■ **ACTIVITY**
Output the full listing word for word.

■ **MATERIAL TO PROCESS**
↓↓↓

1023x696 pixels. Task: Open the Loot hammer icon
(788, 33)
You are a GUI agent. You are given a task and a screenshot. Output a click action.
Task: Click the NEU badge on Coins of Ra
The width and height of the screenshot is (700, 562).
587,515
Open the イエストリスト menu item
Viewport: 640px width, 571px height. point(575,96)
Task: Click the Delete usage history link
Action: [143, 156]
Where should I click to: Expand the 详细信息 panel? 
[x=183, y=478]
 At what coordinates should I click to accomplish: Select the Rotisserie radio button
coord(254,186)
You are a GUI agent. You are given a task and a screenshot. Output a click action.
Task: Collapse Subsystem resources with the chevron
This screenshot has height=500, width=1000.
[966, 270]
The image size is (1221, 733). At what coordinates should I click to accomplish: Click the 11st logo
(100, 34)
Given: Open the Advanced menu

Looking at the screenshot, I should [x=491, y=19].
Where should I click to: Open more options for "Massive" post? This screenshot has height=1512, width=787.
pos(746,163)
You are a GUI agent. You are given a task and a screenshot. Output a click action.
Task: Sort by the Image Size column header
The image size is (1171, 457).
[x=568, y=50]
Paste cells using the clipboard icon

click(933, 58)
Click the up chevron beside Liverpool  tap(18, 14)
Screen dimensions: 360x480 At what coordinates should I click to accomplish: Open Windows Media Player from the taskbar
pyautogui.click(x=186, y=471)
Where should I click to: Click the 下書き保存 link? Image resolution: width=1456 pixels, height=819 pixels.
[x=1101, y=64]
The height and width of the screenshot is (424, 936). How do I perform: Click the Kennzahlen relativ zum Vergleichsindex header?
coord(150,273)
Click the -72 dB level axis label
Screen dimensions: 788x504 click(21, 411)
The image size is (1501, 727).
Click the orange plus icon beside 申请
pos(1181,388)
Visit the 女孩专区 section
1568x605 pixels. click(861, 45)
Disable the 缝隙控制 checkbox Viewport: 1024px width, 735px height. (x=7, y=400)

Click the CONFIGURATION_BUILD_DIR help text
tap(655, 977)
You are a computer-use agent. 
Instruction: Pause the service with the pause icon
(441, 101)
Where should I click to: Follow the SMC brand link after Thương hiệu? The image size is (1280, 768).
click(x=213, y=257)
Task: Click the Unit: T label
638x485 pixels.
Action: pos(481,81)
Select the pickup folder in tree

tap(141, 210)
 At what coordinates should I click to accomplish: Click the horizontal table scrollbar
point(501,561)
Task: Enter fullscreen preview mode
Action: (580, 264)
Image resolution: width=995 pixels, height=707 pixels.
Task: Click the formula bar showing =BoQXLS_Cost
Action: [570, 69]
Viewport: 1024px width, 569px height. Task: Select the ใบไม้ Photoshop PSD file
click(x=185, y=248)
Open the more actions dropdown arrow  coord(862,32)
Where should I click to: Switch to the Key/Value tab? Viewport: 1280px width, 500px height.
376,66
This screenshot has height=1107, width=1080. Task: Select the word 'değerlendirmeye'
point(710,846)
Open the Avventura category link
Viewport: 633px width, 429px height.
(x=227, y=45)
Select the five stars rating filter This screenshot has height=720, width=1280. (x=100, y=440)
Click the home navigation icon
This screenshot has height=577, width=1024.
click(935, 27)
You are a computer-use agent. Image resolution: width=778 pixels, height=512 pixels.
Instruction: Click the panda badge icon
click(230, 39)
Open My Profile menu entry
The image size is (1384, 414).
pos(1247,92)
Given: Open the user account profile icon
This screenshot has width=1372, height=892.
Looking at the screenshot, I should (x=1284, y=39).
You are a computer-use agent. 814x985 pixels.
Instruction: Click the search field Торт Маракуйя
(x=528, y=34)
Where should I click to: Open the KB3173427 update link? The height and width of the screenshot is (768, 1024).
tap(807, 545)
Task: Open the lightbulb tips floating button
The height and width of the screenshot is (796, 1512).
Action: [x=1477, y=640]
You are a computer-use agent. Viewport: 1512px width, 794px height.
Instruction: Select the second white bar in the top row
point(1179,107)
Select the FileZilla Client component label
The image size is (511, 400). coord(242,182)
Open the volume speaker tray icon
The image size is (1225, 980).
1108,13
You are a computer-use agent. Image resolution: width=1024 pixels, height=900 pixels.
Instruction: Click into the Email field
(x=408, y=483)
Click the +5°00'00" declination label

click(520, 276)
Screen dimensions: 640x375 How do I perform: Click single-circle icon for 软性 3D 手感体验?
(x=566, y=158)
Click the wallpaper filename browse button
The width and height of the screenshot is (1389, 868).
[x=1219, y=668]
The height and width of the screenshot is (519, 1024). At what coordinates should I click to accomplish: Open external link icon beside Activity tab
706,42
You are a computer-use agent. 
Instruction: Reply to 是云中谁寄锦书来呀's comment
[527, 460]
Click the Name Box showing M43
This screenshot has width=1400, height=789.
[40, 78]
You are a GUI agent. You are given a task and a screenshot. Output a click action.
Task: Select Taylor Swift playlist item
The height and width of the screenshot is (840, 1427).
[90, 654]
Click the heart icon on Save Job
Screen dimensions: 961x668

↑↑↑

■ **RESULT OF THE TASK**
1023x696 pixels. Task: Open the Loot hammer icon
(788, 33)
You are a GUI agent. You are given a task and a screenshot. Output a click action.
Task: Click the NEU badge on Coins of Ra
The width and height of the screenshot is (700, 562).
587,515
Open the イエストリスト menu item
Viewport: 640px width, 571px height. point(575,96)
Task: Click the Delete usage history link
Action: [143, 156]
Where should I click to: Expand the 详细信息 panel? 
[x=183, y=478]
 At what coordinates should I click to accomplish: Select the Rotisserie radio button
coord(254,186)
You are a GUI agent. You are given a task and a screenshot. Output a click action.
Task: Collapse Subsystem resources with the chevron
This screenshot has height=500, width=1000.
[966, 270]
The image size is (1221, 733). At what coordinates should I click to accomplish: Click the 11st logo
(100, 34)
Given: Open the Advanced menu

Looking at the screenshot, I should [x=491, y=19].
Where should I click to: Open more options for "Massive" post? This screenshot has height=1512, width=787.
pos(746,163)
You are a GUI agent. You are given a task and a screenshot. Output a click action.
Task: Sort by the Image Size column header
The image size is (1171, 457).
[x=568, y=50]
Paste cells using the clipboard icon

click(933, 58)
Click the up chevron beside Liverpool  tap(18, 14)
Screen dimensions: 360x480 At what coordinates should I click to accomplish: Open Windows Media Player from the taskbar
pyautogui.click(x=186, y=471)
Where should I click to: Click the 下書き保存 link? Image resolution: width=1456 pixels, height=819 pixels.
[x=1101, y=64]
The height and width of the screenshot is (424, 936). How do I perform: Click the Kennzahlen relativ zum Vergleichsindex header?
coord(150,273)
Click the -72 dB level axis label
Screen dimensions: 788x504 click(21, 411)
The image size is (1501, 727).
Click the orange plus icon beside 申请
pos(1181,388)
Visit the 女孩专区 section
1568x605 pixels. click(861, 45)
Disable the 缝隙控制 checkbox Viewport: 1024px width, 735px height. (x=7, y=400)

Click the CONFIGURATION_BUILD_DIR help text
tap(655, 977)
You are a computer-use agent. 
Instruction: Pause the service with the pause icon
(441, 101)
Where should I click to: Follow the SMC brand link after Thương hiệu? The image size is (1280, 768).
click(x=213, y=257)
Task: Click the Unit: T label
638x485 pixels.
Action: pos(481,81)
Select the pickup folder in tree

tap(141, 210)
 At what coordinates should I click to accomplish: Click the horizontal table scrollbar
point(501,561)
Task: Enter fullscreen preview mode
Action: (580, 264)
Image resolution: width=995 pixels, height=707 pixels.
Task: Click the formula bar showing =BoQXLS_Cost
Action: [570, 69]
Viewport: 1024px width, 569px height. Task: Select the ใบไม้ Photoshop PSD file
click(x=185, y=248)
Open the more actions dropdown arrow  coord(862,32)
Where should I click to: Switch to the Key/Value tab? Viewport: 1280px width, 500px height.
376,66
This screenshot has height=1107, width=1080. Task: Select the word 'değerlendirmeye'
point(710,846)
Open the Avventura category link
Viewport: 633px width, 429px height.
(x=227, y=45)
Select the five stars rating filter This screenshot has height=720, width=1280. (x=100, y=440)
Click the home navigation icon
This screenshot has height=577, width=1024.
click(935, 27)
You are a computer-use agent. Image resolution: width=778 pixels, height=512 pixels.
Instruction: Click the panda badge icon
click(230, 39)
Open My Profile menu entry
The image size is (1384, 414).
pos(1247,92)
Given: Open the user account profile icon
This screenshot has width=1372, height=892.
Looking at the screenshot, I should (x=1284, y=39).
You are a computer-use agent. 814x985 pixels.
Instruction: Click the search field Торт Маракуйя
(x=528, y=34)
Where should I click to: Open the KB3173427 update link? The height and width of the screenshot is (768, 1024).
tap(807, 545)
Task: Open the lightbulb tips floating button
The height and width of the screenshot is (796, 1512).
Action: [x=1477, y=640]
You are a computer-use agent. Viewport: 1512px width, 794px height.
Instruction: Select the second white bar in the top row
point(1179,107)
Select the FileZilla Client component label
The image size is (511, 400). coord(242,182)
Open the volume speaker tray icon
The image size is (1225, 980).
1108,13
You are a computer-use agent. Image resolution: width=1024 pixels, height=900 pixels.
Instruction: Click into the Email field
(x=408, y=483)
Click the +5°00'00" declination label

click(520, 276)
Screen dimensions: 640x375 How do I perform: Click single-circle icon for 软性 3D 手感体验?
(x=566, y=158)
Click the wallpaper filename browse button
The width and height of the screenshot is (1389, 868).
[x=1219, y=668]
The height and width of the screenshot is (519, 1024). At what coordinates should I click to accomplish: Open external link icon beside Activity tab
706,42
You are a computer-use agent. 
Instruction: Reply to 是云中谁寄锦书来呀's comment
[527, 460]
Click the Name Box showing M43
This screenshot has width=1400, height=789.
[40, 78]
You are a GUI agent. You are given a task and a screenshot. Output a click action.
Task: Select Taylor Swift playlist item
The height and width of the screenshot is (840, 1427).
[90, 654]
Click the heart icon on Save Job
Screen dimensions: 961x668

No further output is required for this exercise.